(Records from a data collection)
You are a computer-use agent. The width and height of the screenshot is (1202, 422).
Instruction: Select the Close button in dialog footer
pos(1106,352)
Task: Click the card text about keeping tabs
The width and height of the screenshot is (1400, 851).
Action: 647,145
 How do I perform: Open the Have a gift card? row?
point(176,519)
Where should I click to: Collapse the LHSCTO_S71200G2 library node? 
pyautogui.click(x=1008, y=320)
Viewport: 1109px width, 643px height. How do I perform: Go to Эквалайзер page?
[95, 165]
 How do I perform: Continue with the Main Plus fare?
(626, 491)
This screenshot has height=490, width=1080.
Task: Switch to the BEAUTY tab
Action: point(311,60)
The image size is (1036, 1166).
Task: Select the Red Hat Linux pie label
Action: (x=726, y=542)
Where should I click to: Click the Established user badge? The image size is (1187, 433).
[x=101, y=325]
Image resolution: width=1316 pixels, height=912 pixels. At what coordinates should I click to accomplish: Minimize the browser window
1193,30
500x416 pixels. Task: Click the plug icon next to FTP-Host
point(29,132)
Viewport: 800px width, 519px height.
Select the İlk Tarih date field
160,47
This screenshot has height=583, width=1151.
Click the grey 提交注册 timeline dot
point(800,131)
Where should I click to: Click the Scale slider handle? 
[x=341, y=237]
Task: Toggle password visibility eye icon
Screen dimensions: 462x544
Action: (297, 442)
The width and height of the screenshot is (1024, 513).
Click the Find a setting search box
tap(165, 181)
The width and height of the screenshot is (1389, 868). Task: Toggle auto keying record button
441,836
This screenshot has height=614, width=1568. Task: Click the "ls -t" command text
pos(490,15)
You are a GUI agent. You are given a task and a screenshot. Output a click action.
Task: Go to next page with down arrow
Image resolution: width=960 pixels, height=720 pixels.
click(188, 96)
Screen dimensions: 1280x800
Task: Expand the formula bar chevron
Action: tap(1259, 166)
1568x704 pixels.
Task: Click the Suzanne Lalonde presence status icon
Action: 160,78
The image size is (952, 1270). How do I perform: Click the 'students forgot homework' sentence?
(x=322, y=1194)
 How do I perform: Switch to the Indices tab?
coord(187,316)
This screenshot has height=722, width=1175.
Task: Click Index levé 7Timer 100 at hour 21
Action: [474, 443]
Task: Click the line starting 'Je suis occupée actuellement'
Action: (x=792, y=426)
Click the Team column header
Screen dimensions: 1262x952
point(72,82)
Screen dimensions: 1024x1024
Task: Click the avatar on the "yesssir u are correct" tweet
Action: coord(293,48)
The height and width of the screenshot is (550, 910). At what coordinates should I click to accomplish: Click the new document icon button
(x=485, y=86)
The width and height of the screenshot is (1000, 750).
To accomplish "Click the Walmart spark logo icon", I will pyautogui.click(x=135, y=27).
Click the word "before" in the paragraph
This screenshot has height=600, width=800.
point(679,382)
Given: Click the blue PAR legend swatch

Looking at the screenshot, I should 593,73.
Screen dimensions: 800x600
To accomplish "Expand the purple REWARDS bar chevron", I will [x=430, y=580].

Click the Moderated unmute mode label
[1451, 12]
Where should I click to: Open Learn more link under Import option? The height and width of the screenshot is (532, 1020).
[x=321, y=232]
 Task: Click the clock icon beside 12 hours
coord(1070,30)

- _What to do_:
Look above for the line with "Instruction: Select the" and the line with "This screenshot has height=583, width=1151.". Retype those two lines and every line between them exactly, adding nothing.

- _Your response_:
Instruction: Select the Close button in dialog footer
pos(1106,352)
Task: Click the card text about keeping tabs
The width and height of the screenshot is (1400, 851).
Action: 647,145
 How do I perform: Open the Have a gift card? row?
point(176,519)
Where should I click to: Collapse the LHSCTO_S71200G2 library node? 
pyautogui.click(x=1008, y=320)
Viewport: 1109px width, 643px height. How do I perform: Go to Эквалайзер page?
[95, 165]
 How do I perform: Continue with the Main Plus fare?
(626, 491)
This screenshot has height=490, width=1080.
Task: Switch to the BEAUTY tab
Action: point(311,60)
The image size is (1036, 1166).
Task: Select the Red Hat Linux pie label
Action: (x=726, y=542)
Where should I click to: Click the Established user badge? The image size is (1187, 433).
[x=101, y=325]
Image resolution: width=1316 pixels, height=912 pixels. At what coordinates should I click to accomplish: Minimize the browser window
1193,30
500x416 pixels. Task: Click the plug icon next to FTP-Host
point(29,132)
Viewport: 800px width, 519px height.
Select the İlk Tarih date field
160,47
This screenshot has height=583, width=1151.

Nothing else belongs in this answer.